*** Opening AVAILABLE DATA ***
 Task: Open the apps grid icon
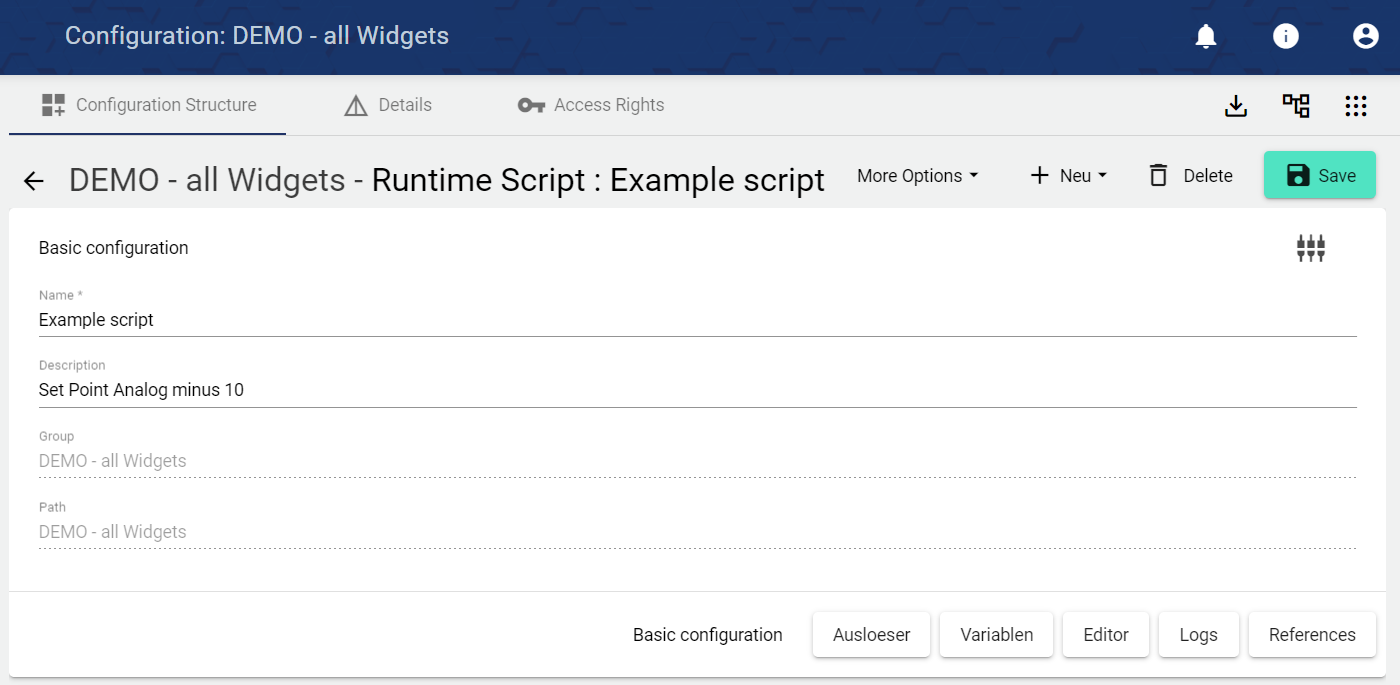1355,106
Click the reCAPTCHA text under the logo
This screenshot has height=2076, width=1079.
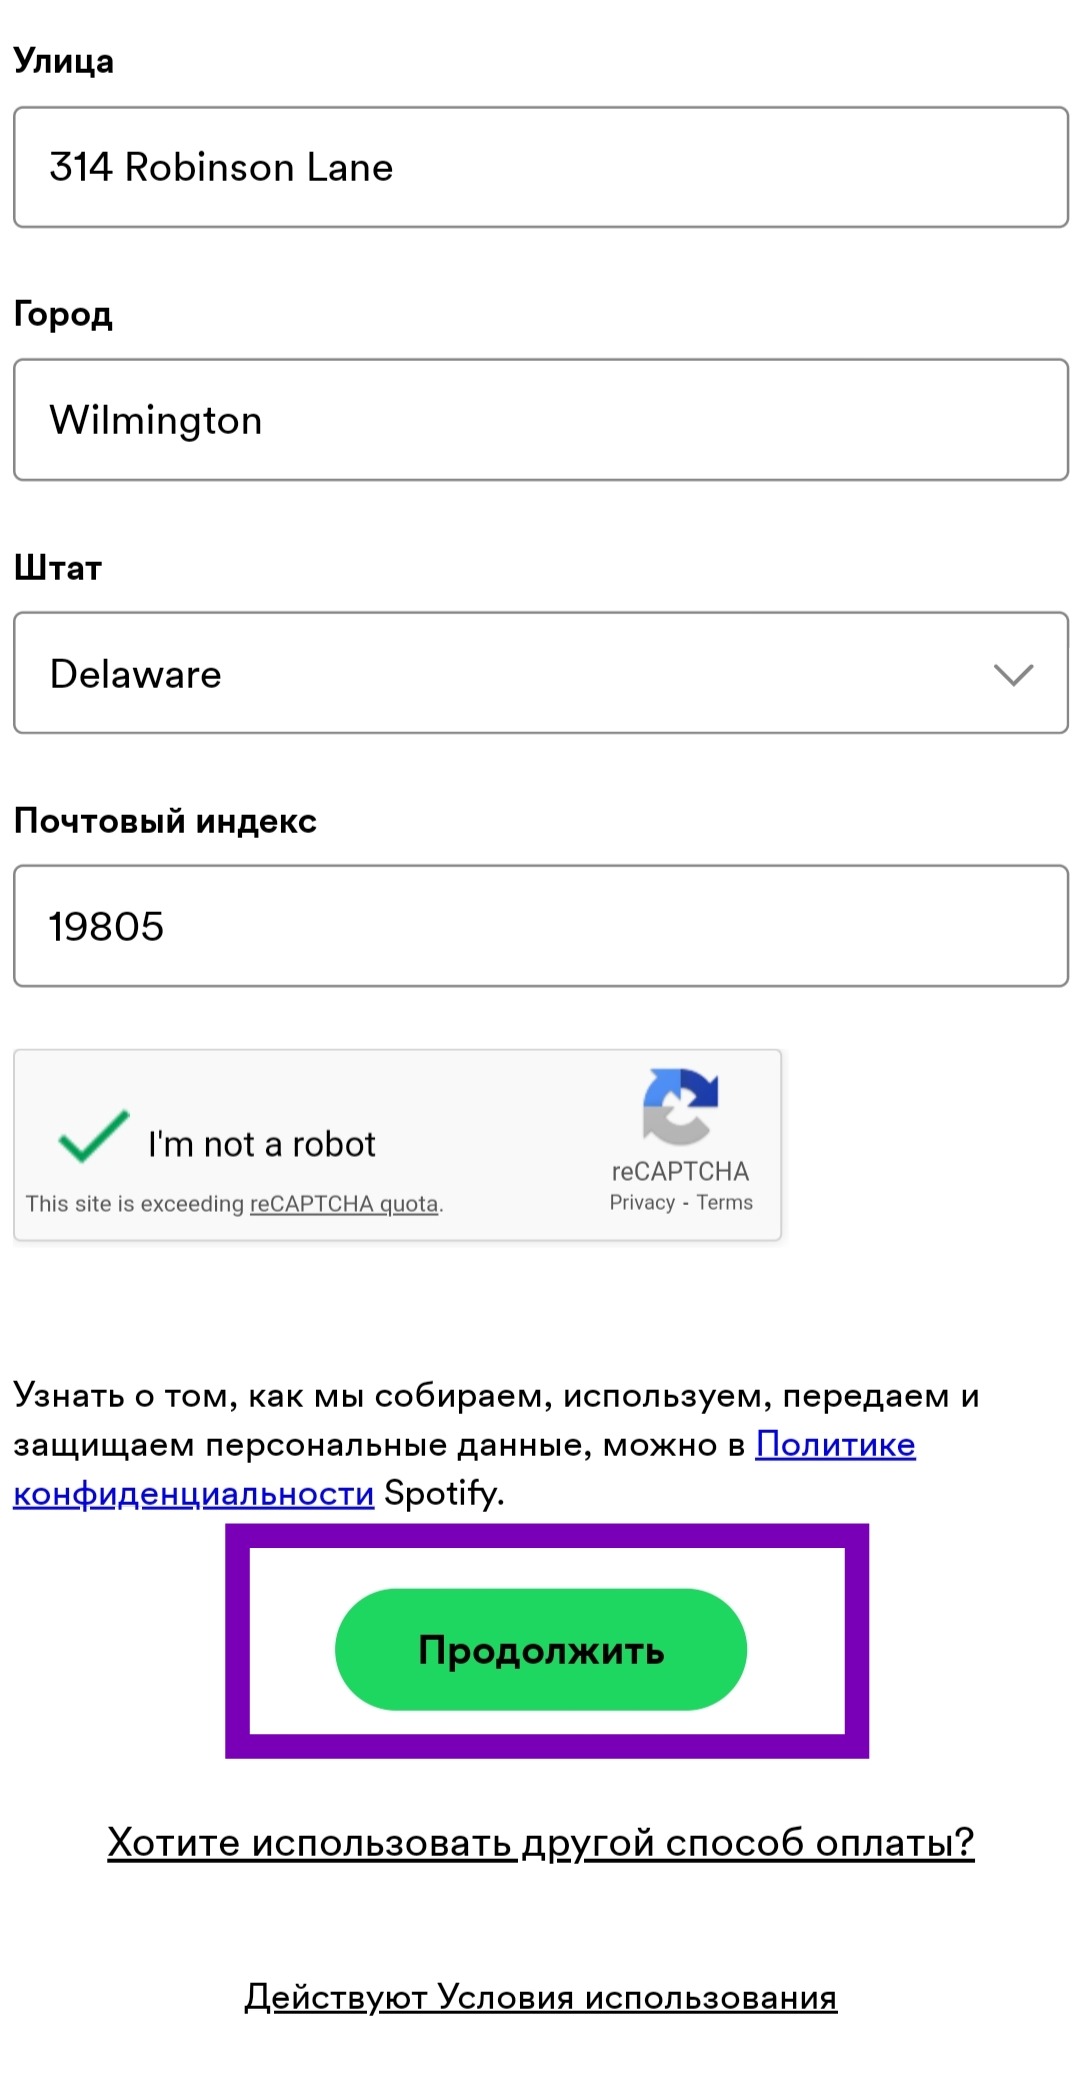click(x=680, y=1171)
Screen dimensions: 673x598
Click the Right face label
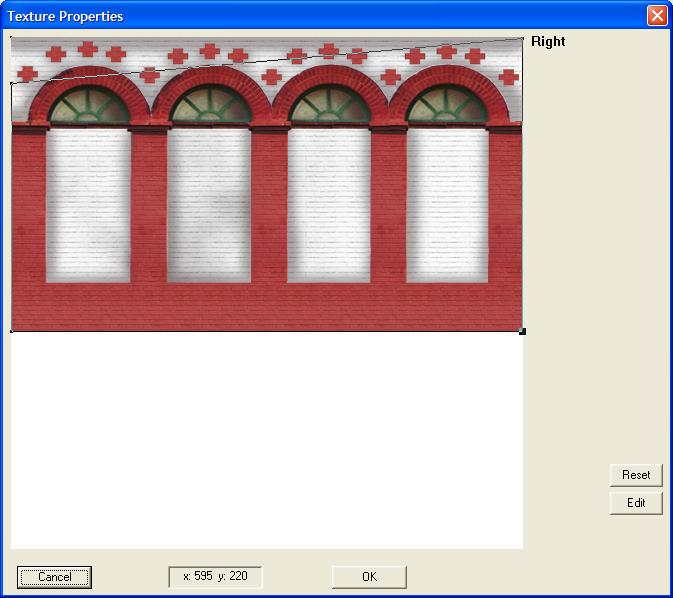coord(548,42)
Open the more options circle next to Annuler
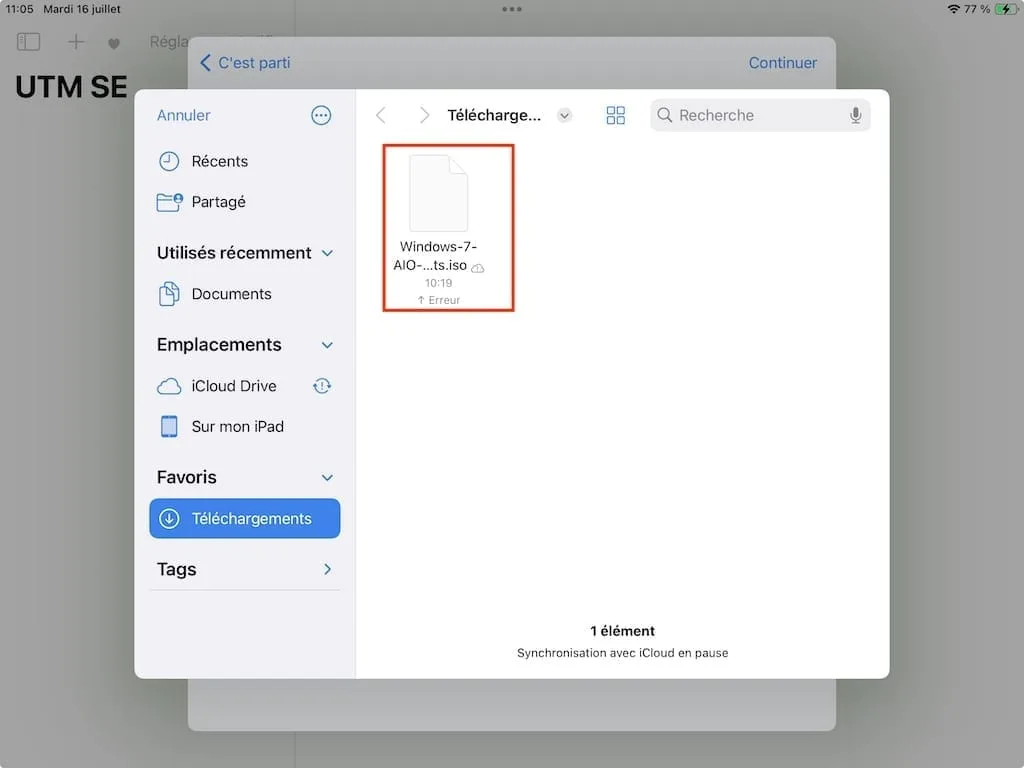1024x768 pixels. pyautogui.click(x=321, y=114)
*** Closing AVAILABLE DATA ***
THE PROBLEM:
When you print the records above, keep them exact and leave out the pictures.

ANSWER BELOW:
 Task: Open the apps grid icon
1355,106
Click the reCAPTCHA text under the logo
This screenshot has height=2076, width=1079.
click(x=680, y=1171)
Screen dimensions: 673x598
Click the Right face label
coord(548,42)
Open the more options circle next to Annuler
1024x768 pixels. pyautogui.click(x=321, y=114)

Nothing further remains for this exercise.